§ RESUMO DA TAREFA:
Por favor, reproduza sem alterações todas as linhas da listagem abaixo, deixando as imagens de fora da resposta.

Registros de apontamento para textos e elementos:

- - -

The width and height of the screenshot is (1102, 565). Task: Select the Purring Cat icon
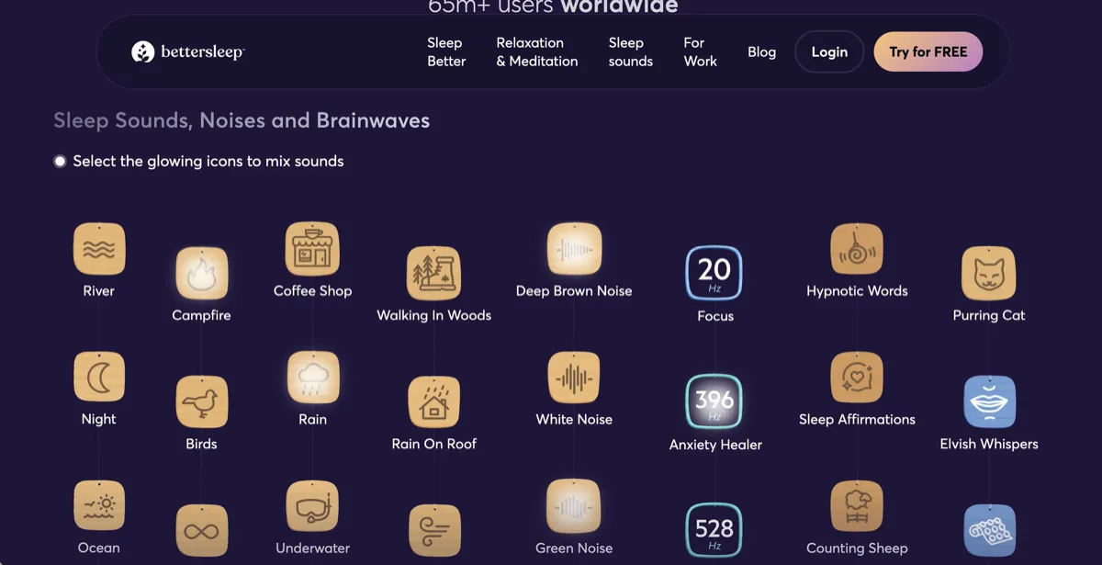pyautogui.click(x=989, y=273)
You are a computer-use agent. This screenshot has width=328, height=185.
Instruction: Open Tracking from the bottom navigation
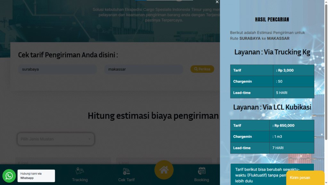[80, 174]
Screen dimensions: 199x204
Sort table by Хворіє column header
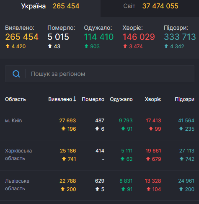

- - -

§ RESULTADO ESPERADO:
The width and height of the screenshot is (1102, 565). Task: Select the Purring Cat icon
pyautogui.click(x=989, y=273)
You are a computer-use agent. This screenshot has width=328, height=185.
Instruction: Open Tracking from the bottom navigation
[80, 174]
Screen dimensions: 199x204
Sort table by Хворіє column header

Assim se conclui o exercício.